Files
nixos-servers/docs/plans/homelab-exporter.md

4.7 KiB

Homelab Infrastructure Exporter

Overview

Build a Prometheus exporter for metrics specific to our homelab infrastructure. Unlike the generic nixos-exporter, this covers services and patterns unique to our environment.

Current State

Existing Exporters

  • node-exporter (all hosts): System metrics
  • systemd-exporter (all hosts): Service restart counts, IP accounting
  • labmon (monitoring01): TLS certificate monitoring, step-ca health
  • Service-specific: unbound, postgres, nats, jellyfin, home-assistant, caddy, step-ca

Gaps

  • No visibility into Vault/OpenBao lease expiry
  • No ACME certificate expiry from internal CA
  • No Proxmox guest agent metrics from inside VMs

Metrics

Vault/OpenBao Metrics

Metric Description Source
homelab_vault_token_expiry_seconds Seconds until AppRole token expires Token metadata or lease file
homelab_vault_token_renewable 1 if token is renewable Token metadata

Labels: role (AppRole name)

ACME Certificate Metrics

Metric Description Source
homelab_acme_cert_expiry_seconds Seconds until certificate expires Parse cert from /var/lib/acme/*/cert.pem
homelab_acme_cert_not_after Unix timestamp of cert expiry Certificate NotAfter field

Labels: domain, issuer

Note: labmon already monitors external TLS endpoints. This covers local ACME-managed certs.

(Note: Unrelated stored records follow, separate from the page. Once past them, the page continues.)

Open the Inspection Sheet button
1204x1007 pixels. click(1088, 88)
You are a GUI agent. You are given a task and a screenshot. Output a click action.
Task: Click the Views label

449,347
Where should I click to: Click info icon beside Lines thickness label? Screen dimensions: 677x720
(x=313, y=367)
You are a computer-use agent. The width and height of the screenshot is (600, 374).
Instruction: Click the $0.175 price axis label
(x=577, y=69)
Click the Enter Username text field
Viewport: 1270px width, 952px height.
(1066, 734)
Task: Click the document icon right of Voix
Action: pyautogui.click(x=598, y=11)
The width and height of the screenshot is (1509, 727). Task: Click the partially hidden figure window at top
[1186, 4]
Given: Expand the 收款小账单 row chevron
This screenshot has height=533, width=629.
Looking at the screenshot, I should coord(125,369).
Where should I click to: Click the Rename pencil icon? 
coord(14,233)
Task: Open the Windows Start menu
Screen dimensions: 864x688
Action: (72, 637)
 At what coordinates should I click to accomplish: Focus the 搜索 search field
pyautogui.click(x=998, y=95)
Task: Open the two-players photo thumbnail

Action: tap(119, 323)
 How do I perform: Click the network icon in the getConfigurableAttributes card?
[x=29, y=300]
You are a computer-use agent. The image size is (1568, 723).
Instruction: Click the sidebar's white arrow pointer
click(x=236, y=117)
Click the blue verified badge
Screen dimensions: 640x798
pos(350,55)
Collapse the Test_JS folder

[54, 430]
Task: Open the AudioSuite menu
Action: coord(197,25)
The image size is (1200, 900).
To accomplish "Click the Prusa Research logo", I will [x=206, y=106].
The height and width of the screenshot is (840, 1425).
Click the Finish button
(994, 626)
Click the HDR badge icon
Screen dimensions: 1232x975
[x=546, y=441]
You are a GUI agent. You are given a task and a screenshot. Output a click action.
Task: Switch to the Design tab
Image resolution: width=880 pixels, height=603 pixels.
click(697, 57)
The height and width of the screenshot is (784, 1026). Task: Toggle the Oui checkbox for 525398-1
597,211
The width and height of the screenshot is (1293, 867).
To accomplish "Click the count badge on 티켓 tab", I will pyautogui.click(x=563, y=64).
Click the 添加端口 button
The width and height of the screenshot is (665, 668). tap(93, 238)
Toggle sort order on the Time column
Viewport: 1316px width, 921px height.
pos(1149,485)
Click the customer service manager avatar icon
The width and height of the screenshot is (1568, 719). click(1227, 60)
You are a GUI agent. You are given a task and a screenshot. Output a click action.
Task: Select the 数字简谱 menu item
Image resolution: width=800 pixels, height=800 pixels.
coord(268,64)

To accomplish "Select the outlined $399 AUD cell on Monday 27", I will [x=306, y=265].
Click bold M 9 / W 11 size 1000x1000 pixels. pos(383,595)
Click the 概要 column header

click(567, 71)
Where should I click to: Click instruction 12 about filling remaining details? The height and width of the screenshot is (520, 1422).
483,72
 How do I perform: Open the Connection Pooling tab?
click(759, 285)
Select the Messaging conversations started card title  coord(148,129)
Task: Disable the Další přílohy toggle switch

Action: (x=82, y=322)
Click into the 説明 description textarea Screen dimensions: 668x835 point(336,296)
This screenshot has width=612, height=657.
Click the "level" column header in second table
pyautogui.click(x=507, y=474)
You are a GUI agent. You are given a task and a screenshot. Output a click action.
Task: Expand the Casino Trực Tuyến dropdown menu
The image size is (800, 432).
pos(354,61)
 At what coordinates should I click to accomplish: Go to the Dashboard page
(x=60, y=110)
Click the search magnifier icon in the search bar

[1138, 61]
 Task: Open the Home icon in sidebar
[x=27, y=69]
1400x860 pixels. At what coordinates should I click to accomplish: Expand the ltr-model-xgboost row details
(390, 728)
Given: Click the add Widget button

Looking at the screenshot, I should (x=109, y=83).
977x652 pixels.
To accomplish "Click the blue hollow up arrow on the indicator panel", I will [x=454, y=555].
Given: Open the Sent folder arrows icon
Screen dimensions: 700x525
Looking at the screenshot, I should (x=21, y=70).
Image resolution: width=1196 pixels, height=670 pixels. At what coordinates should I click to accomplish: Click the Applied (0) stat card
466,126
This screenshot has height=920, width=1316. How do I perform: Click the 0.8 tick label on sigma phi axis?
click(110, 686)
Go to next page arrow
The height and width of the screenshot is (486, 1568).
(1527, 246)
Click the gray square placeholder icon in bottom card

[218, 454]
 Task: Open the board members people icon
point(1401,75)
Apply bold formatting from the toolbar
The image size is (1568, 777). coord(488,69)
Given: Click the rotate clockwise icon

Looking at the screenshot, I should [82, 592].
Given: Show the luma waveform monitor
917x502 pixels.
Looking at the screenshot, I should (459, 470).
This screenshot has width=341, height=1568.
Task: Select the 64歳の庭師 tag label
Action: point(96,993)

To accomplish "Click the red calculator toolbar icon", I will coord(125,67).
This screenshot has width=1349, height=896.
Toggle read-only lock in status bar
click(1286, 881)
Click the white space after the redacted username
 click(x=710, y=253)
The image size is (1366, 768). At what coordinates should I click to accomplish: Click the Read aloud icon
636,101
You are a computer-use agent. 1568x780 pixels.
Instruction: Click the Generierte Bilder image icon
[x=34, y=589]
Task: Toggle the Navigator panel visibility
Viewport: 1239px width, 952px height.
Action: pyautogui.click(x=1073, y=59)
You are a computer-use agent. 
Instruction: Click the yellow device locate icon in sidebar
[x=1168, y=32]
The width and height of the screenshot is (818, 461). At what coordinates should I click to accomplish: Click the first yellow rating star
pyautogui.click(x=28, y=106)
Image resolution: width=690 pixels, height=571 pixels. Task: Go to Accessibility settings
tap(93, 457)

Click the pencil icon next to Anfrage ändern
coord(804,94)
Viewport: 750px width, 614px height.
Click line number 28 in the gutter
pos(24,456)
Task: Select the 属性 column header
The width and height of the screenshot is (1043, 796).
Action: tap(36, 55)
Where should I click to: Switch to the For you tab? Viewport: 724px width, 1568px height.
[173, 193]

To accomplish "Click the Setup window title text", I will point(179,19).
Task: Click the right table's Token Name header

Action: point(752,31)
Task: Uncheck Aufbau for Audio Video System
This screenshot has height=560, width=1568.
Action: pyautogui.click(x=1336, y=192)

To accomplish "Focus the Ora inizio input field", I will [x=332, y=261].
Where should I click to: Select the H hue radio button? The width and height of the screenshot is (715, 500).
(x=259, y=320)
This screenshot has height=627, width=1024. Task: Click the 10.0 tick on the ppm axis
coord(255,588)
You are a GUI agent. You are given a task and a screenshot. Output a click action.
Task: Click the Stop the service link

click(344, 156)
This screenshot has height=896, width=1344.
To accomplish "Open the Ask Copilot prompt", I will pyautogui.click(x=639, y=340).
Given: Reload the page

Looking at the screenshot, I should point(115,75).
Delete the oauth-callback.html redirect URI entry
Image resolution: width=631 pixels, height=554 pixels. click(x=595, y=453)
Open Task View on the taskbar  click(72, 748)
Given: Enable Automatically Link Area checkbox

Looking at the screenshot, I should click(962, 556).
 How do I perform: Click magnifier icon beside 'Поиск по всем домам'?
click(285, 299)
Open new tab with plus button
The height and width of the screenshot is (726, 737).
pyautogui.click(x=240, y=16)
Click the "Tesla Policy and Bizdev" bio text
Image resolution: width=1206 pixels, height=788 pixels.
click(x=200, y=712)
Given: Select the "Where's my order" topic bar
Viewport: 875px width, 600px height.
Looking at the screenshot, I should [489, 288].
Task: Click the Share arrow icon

Proxmox Guest Metrics (future)

Metric Description Source
homelab_proxmox_guest_info Info gauge with VM ID, name QEMU guest agent
homelab_proxmox_guest_agent_running 1 if guest agent is responsive Agent ping

DNS Zone Metrics (future)

Metric Description Source
homelab_dns_zone_serial Current zone serial number DNS AXFR or zone file

Labels: zone

Architecture

Single binary with collectors enabled via config. Runs on hosts that need specific collectors.

homelab-exporter
├── main.go
├── collector/
│   ├── vault.go     # Vault/OpenBao token metrics
│   ├── acme.go      # ACME certificate metrics
│   └── proxmox.go   # Proxmox guest agent (future)
└── config/
    └── config.go

Configuration

listen_addr: ":9970"
collectors:
  vault:
    enabled: true
    token_path: "/var/lib/vault/token"
  acme:
    enabled: true
    cert_dirs:
      - "/var/lib/acme"
  proxmox:
    enabled: false

NixOS Module

services.homelab-exporter = {
  enable = true;
  port = 9970;
  collectors = {
    vault = {
      enable = true;
      tokenPath = "/var/lib/vault/token";
    };
    acme = {
      enable = true;
      certDirs = [ "/var/lib/acme" ];
    };
  };
};

# Auto-register scrape target
homelab.monitoring.scrapeTargets = [{
  job_name = "homelab-exporter";
  port = 9970;
}];

Integration

Deployment

Deploy on hosts that have relevant data:

  • All hosts with ACME certs: acme collector
  • All hosts with Vault: vault collector
  • Proxmox VMs: proxmox collector (when implemented)

Relationship with nixos-exporter

These are complementary:

  • nixos-exporter (port 9971): Generic NixOS metrics, deploy everywhere
  • homelab-exporter (port 9970): Infrastructure-specific, deploy selectively

Both can run on the same host if needed.

Implementation

Language

Go - consistent with labmon and nixos-exporter.

Phase 1: Core + ACME

  1. Create git repository (git.t-juice.club/torjus/homelab-exporter)
  2. Implement ACME certificate collector
  3. HTTP server with /metrics
  4. NixOS module

Phase 2: Vault Collector

  1. Implement token expiry detection
  2. Handle missing/expired tokens gracefully

Phase 3: Dashboard

  1. Create Grafana dashboard for infrastructure health
  2. Add to existing monitoring service module

Alert Examples

- alert: VaultTokenExpiringSoon
  expr: homelab_vault_token_expiry_seconds < 3600
  for: 5m
  labels:
    severity: warning
  annotations:
    summary: "Vault token on {{ $labels.instance }} expires in < 1 hour"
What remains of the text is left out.